In this case it isn’t that the ornament represents an aspect of the wearer’s inner character but that the individual purchases symbols of this aspect and hopes that through possession it will be absorbed within his inner core or, at the very least, that other will think of him as possessing a particular characteristic even while it may not be true.

Bells
11-11-04, 07:57 AM
Every study I've ever read of consistently found that advertising has only a modest impact on purchasing decisions, and is almost exclusively limited to choices between nearly identical products such as Coke and Pepsi, Nike and Adidas, or Ford and Chevy.

Yes, but the manner in which these products are presented to the unsuspecting public is what gets each individual to buy one product and not the others, regardless of how identical they may be. I'm reminded of Nike's 'Be like Mike' commercials that had thousands of teenage boys and girls scrambling for Nike shoes and products, to be like Mike. Tiger Woods promotes golf clubs and Nike products and men run like girls to their golfing stores to buy these products, disregarding the identical products on the market, in the hope that their game will improve because Tiger uses these products and look at how well he plays :rolleyes:. Unfortunately the commercials don't say that you also need skill, talent and blind luck, to play as well as Tiger, but the fans don't care. Anything that might get them to play even a little bit like Tiger, and that anything are the products he advertises.

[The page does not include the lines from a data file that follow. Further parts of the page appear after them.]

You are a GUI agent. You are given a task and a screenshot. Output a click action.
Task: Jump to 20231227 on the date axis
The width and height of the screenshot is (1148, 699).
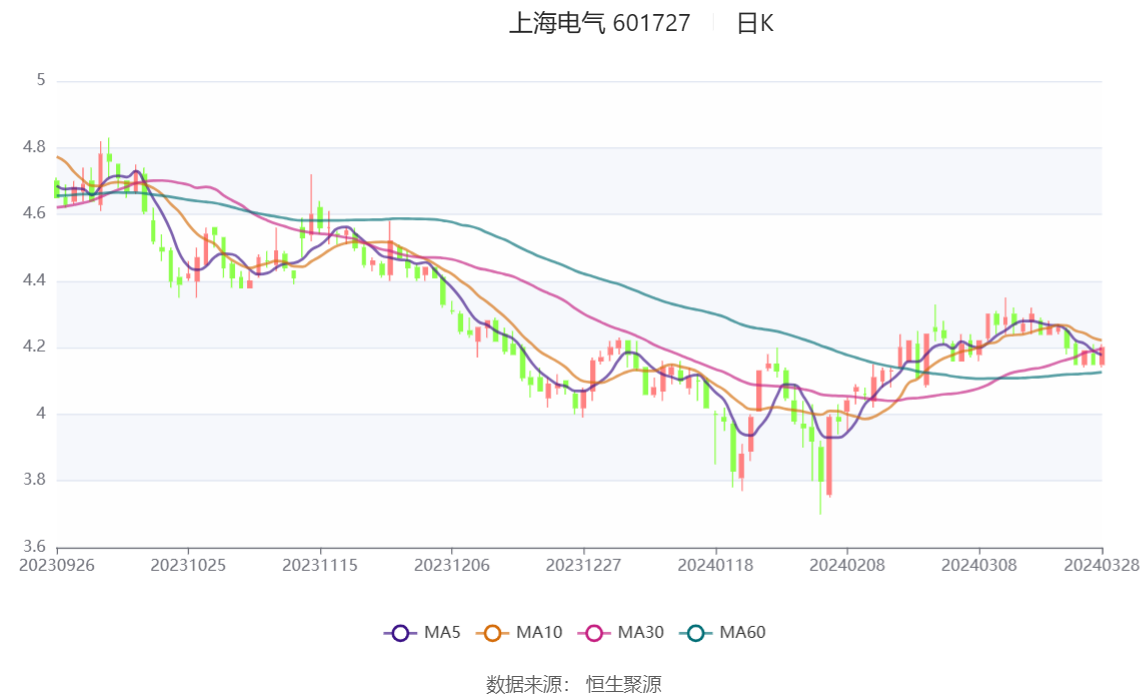583,565
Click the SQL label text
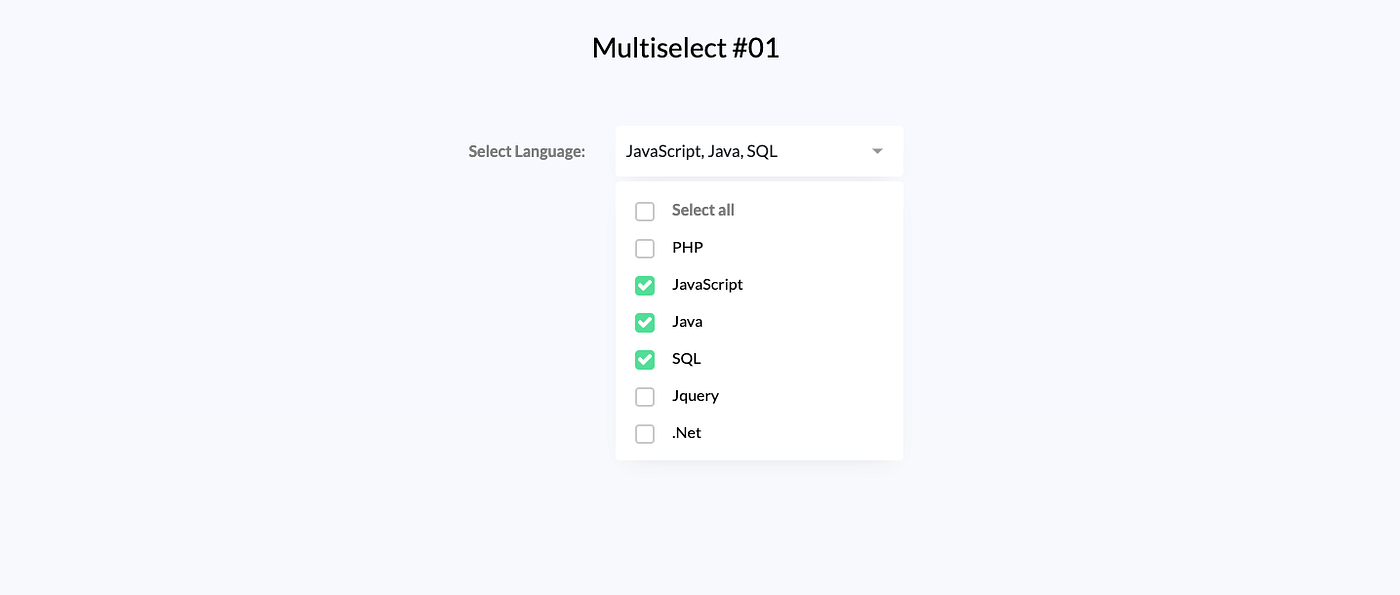 pyautogui.click(x=684, y=358)
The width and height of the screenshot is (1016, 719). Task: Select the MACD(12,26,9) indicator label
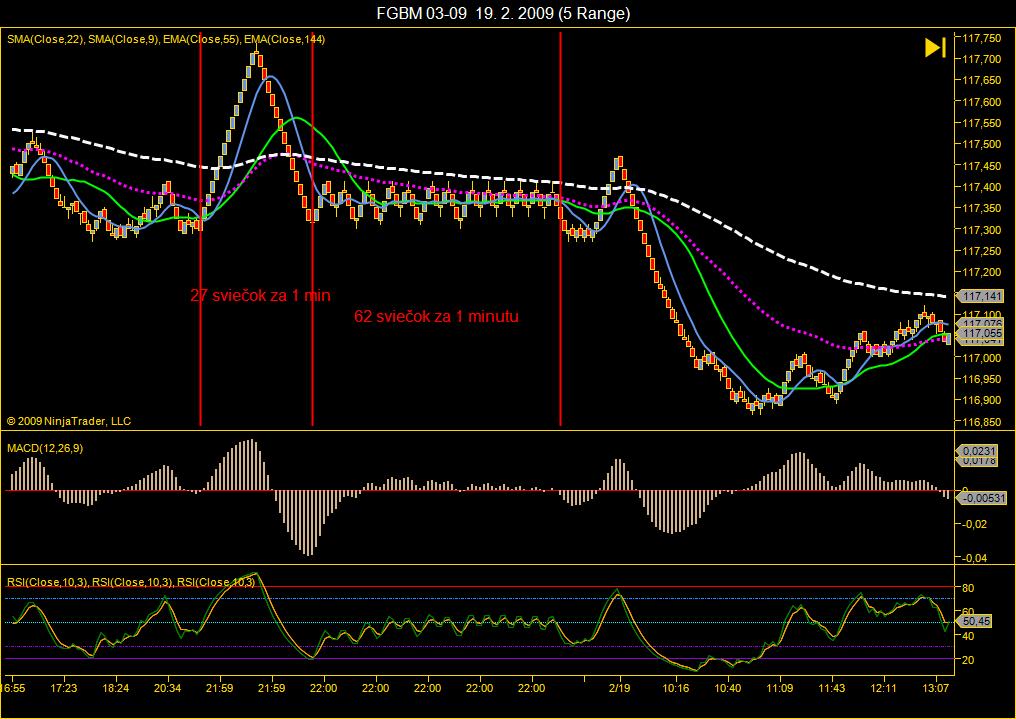tap(45, 449)
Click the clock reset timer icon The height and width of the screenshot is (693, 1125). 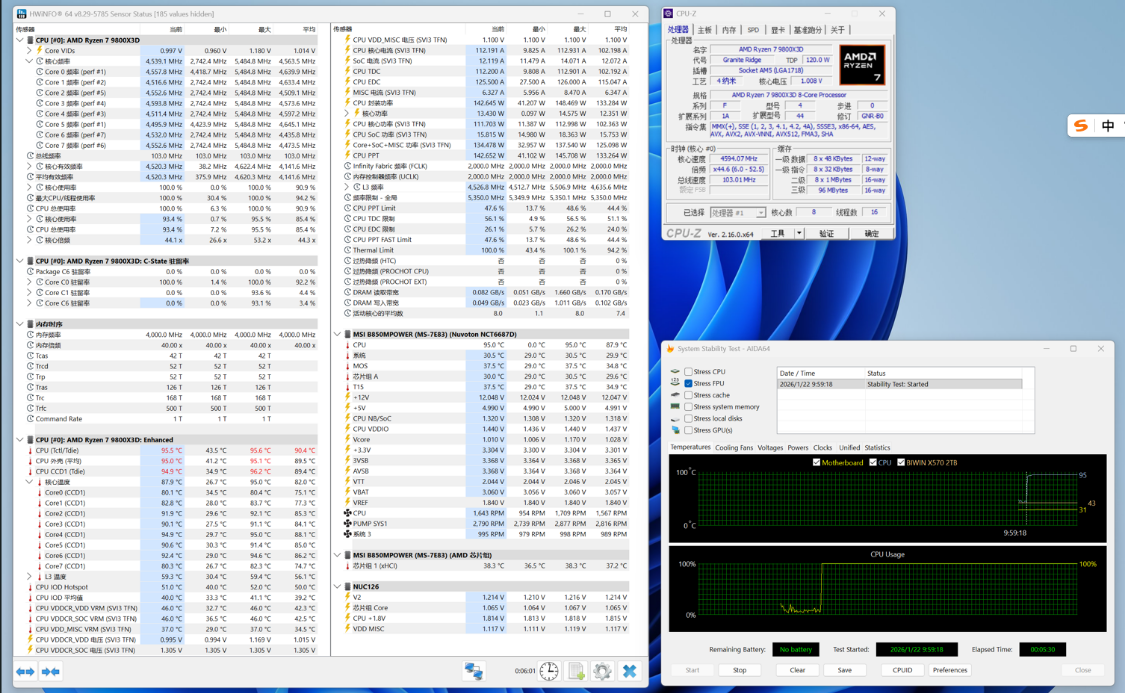[549, 671]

While the impact may be modest in a study that concentrates on one particular area, when one looks at the profit intake of companies like Nike during these sports star ad campaigns, you'll see that they would have beaten their competitors. Their competitors reply with using other sports stars who can compete with the Mike's and Tiger's of the sporting world.

It then ceases to be a simple product for consumption and becomes a flag, a medal, an ornament of self that says something about the possessor and enables him to enter within an exclusive group.

In this case it isn’t that the ornament represents an aspect of the wearer’s inner character but that the individual purchases symbols of this aspect and hopes that through possession it will be absorbed within his inner core or, at the very least, that other will think of him as possessing a particular characteristic even while it may not be true.

You're absolutely right. The symbolism of each product and the prestige that the symbol implies in their advertising campaigns has a lot to do with their sales figures. People are just dumb enough to fall for it.

I have a friend who is an assistant manager in a sporting store here in Australia that only sells one particular brand usually associated with Rugby. Last Christmas she was amazed at the stupidity and gullibility of the buying public when the store owners decided to sell a range of Christmas decoration with the store logo on the baubles. These decorations weren't custom made, they had simply bought the cheap Christmas balls from the $2 shop and stuck stickers of the store logo on them. They had bought boxes of six baubles for $2 and sold each bauble with the sticker for $20. People bought them, because of that one sticker on them. When my friend came into the store to start work, she couldn't believe that people could actually be so stupid. Within 10 minutes of her shift, she couldn't stand cheating the public anymore and each time someone came in and asked to buy the baubles, she advised them that they could buy the same thing for $2 for six and could then buy the stickers for $10 (packs of 10). Only one decided to take her advice. The rest preferred to pay $20 for each bauble because of the prestige factor and because they were scared people would know that they weren't the baubles sold in the store. As she said to me a few days later, 'people are dickheads'.